Opponents of a multibillion-dollar expansion of the Comanche Peak nuclear power plant suffered another major blow Tuesday when an Atomic Safety and Licensing Board panel dismissed three of four remaining contentions against the proposed construction of two reactors.

Plant opponents originally filed 19 contentions as to why the U.S. Nuclear Regulatory Commission should not grant licensing to plant operator Luminant for construction and operation of two 1,700-megawatt reactors that would boost Comanche Peak's generating capacity by 148 percent, to 5,700 megawatts.

The panel of three administrative judges previously dismissed most of the contentions.

The panel said in a 14-page order released late Tuesday afternoon that it has only one contention remaining and will rule on it "in the near future."

The panel said it is a "reformulated" contention consisting of elements of earlier contentions that it had found admissible.

Luminant "is pleased with the board's ruling, which is a positive step toward additional safe, dependable nuclear power in Texas," company spokeswoman Ashley Monts said late Tuesday. "We're continuing to pursue the development of the proposed units at Comanche Peak."

The plant is 45 miles southwest of Fort Worth and four miles north of Glen Rose, the county seat of Somervell County.

Plant expansion opponents could not immediately be reached for comment Tuesday evening.

Opponents include the Sustainable Energy and Economic Development Coalition, Public Citizen, True Cost of Nukes and state Rep.
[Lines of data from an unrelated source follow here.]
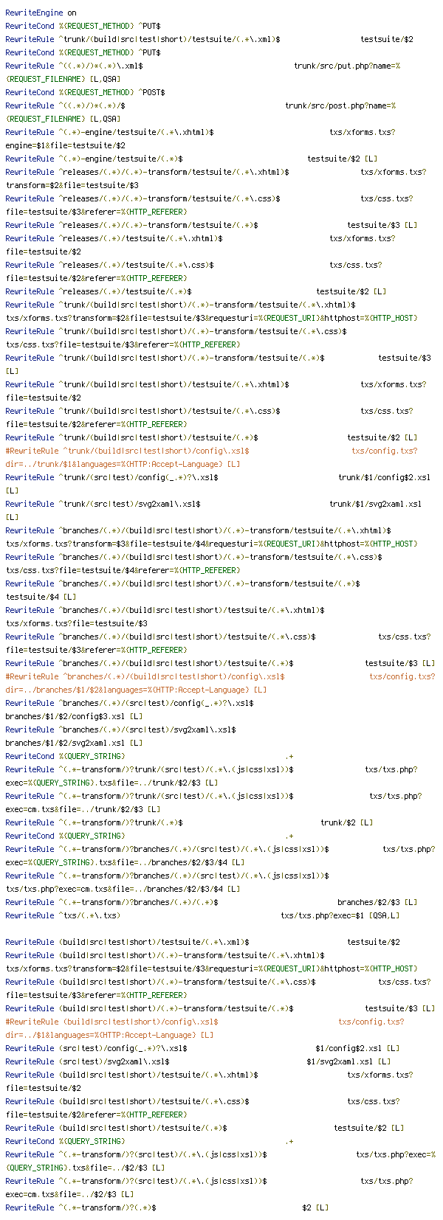This screenshot has height=1220, width=443.
Task: Click the branches/$1/$2/svg2xaml.xsl [L] line
Action: coord(74,743)
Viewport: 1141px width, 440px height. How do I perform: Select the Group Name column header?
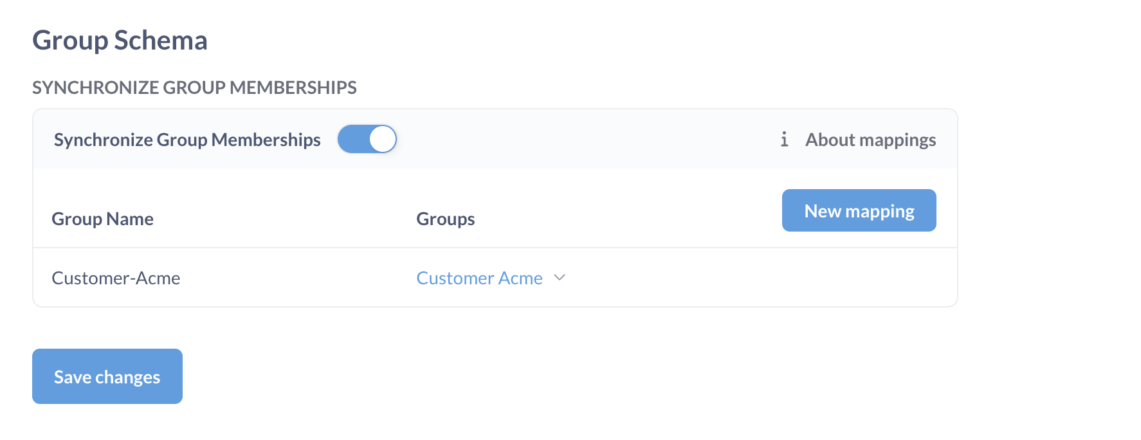(x=102, y=219)
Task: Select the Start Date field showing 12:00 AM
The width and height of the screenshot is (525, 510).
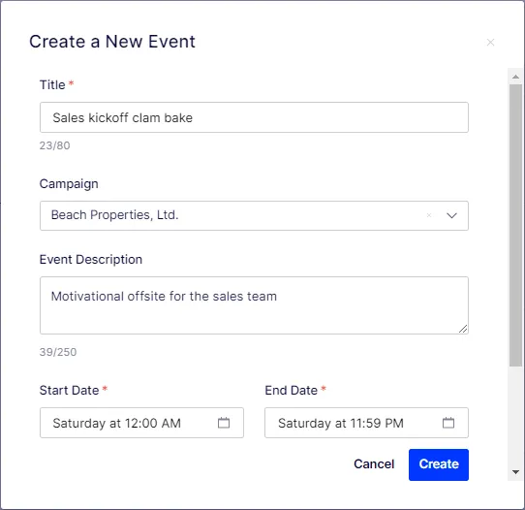Action: [x=141, y=423]
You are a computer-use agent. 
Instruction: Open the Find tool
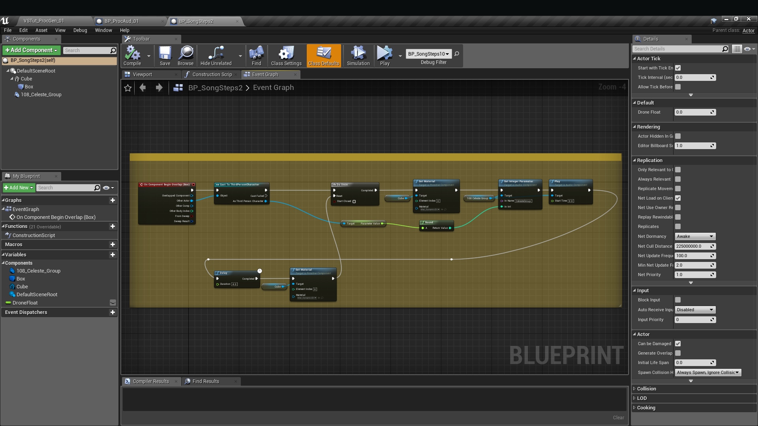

Lon Burnam, D-Fort Worth.

Plant opponents have cited an array of concerns about adding reactors, including safety, environmental, water-consumption and nuclear waste issues.

With Tuesday's decision by the licensing board panel, Luminant's biggest barriers to the expansion could be other factors, including the enormous cost, previously estimated at $15 billion to $20 billion by Luminant CEO David Campbell; potential difficulty in securing federal loan guarantees, which Luminant has said are crucial; and Congress' failure to pass new federal regulations to mandate reductions in carbon dioxide emissions.

Such legislation would make construction of nuclear reactors more attractive compared with coal-fired power plants that generate substantial CO {-2} emissions.

Campbell has said that Luminant hopes to win Nuclear Regulatory Commission licensing approval by late 2012 or early 2013 and that the new units could go online in 2018-20, perhaps a year apart.

The power plant expansion would create 5,000 jobs during five years of construction and more than 500 permanent jobs, Texas economist Ray Perryman has estimated.

Luminant has said it believes that the expansion "has the potential to be the largest economic development project in Texas' history."